2) BALANCE THE EQUATION WITH GRATITUDE

Have you ever made a Pro-Con list for a decision, listing the reasons for and against in two columns? After making such a list, would seem reasonable to then go and purposefully ignore one side or the other, or even part of it? And yet, whenever we find ourselves obsessing about all the things that are wrong, this is precisely what we are doing. You have a bad day at work and things aren’t going well. On the way home, you obsess about being yelled at for something that wasn’t your fault and you descend into a “Why me?” spiral, all the while ignoring … that you have a home, transportation, food, a place to sleep, a functioning civic government, friends or family or pets who love you.

Our tendency is to wipe out the list of things that we have to be grateful for, and only count the ones that support our negative view. So, the next time you find yourself doing this, take a step back and ask whether you are wiping out your gratitude list!

3) BREATHE … DEEPLY

It sounds simple. Almost too simple. You might be thinking, “If I weren’t already doing that, I’d be dead.” And rightly so. But one thing I learned when becoming a certified yoga instructor is that there is a difference between the shallow breathing that most of us do, and the habit of pulling in deep lungs full of oxygen rich air. Deep breathing has two primary effects. When we draw air into our lungs, little things called alveoli extract the oxygen from the air and move it into our bloodstream. Our brains then use that oxygen to do what it does. Go without it for about 6 minutes, and you’ll either be brain dead or all the way dead. But even a low supply of oxygen triggers a stress reaction from our brains. It alters our perception and mood. Breathing deeply brings that oxygen level back where our brains would like it to be.

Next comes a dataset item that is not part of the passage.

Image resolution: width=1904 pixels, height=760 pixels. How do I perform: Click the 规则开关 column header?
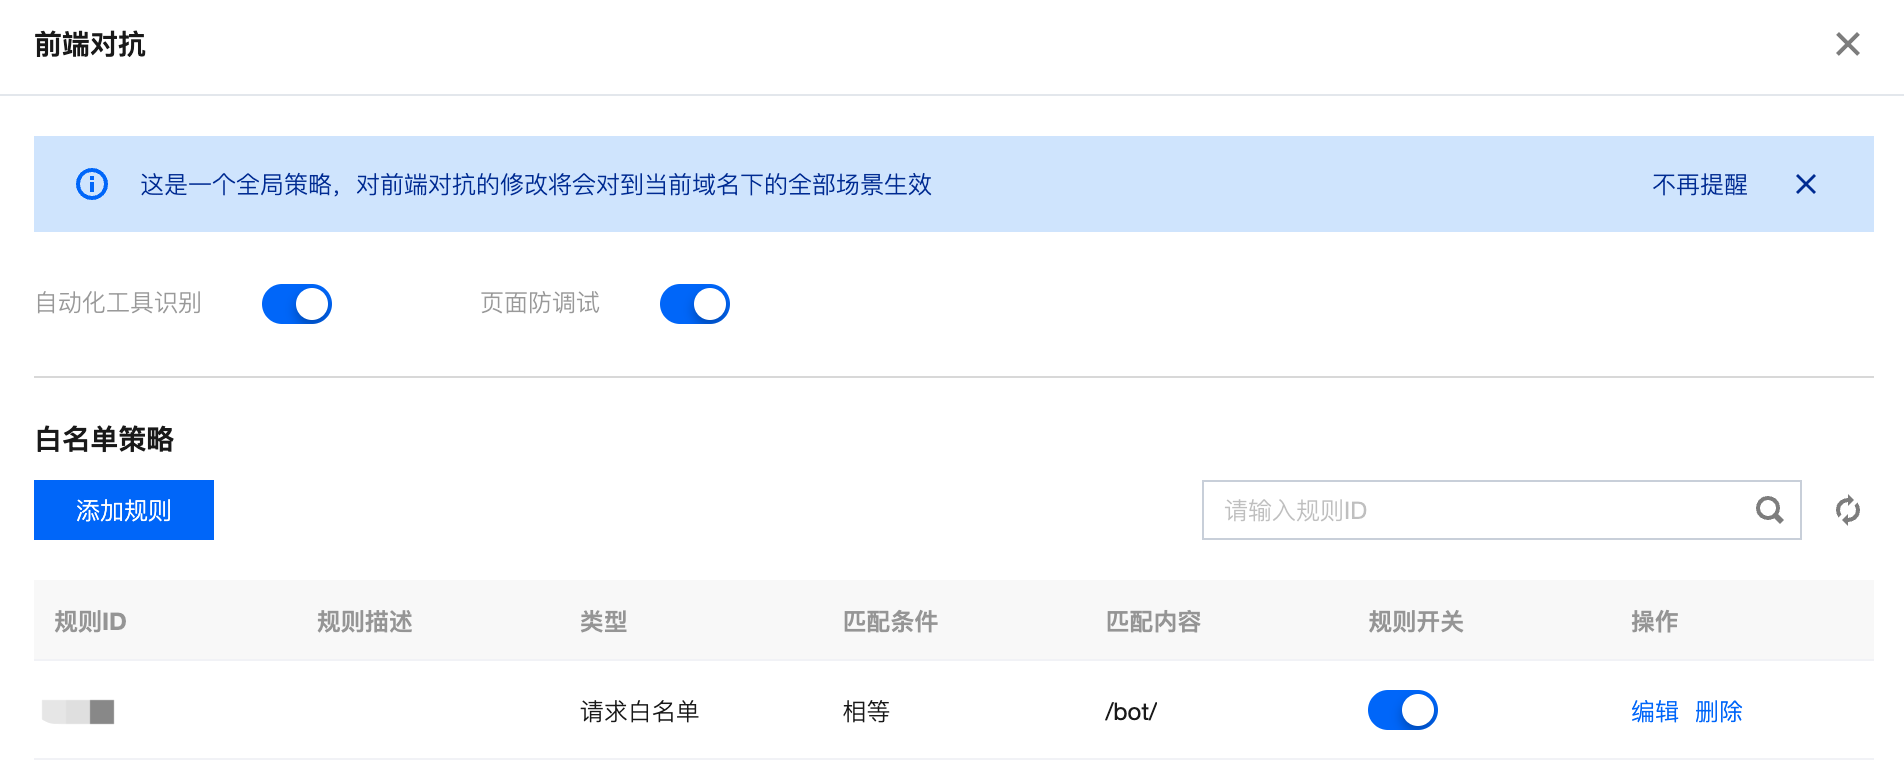(x=1416, y=621)
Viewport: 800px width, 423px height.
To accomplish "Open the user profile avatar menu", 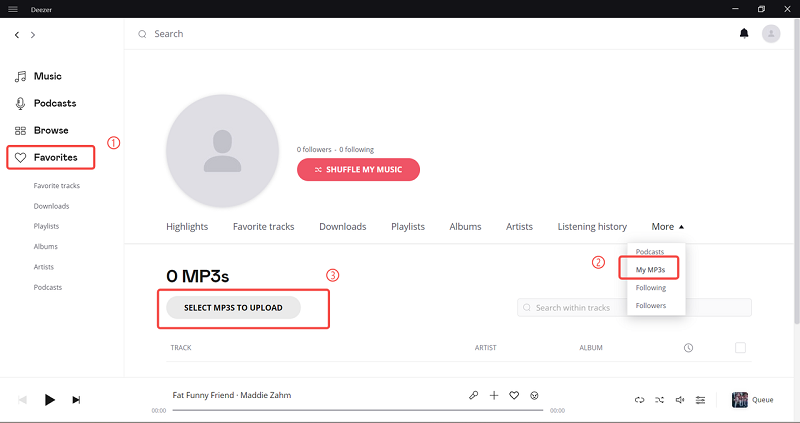I will pyautogui.click(x=770, y=34).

A related effect is that when we breathe deeply, we activate a part of our nervous system call the parasympathetic nervous system, often called the “rest and digest system”. It signals to our body that we can relax, and slows our heart rate, among other things. It is one of the major benefits of meditation practice, as well.

THE BOTTOM LINE

At the end of the day, everything we think and remember and feel about everything that happens to us all comes back to our brain. And while there is still a LOT that we don’t know about how our brains work, we have consistently seen that they are more flexible than we previously thought. By starting to incorporate these and other mindfulness practices into your life, you really can begin to alter how you experience the world around you, and you can do so regardless of whether or not things are going your way.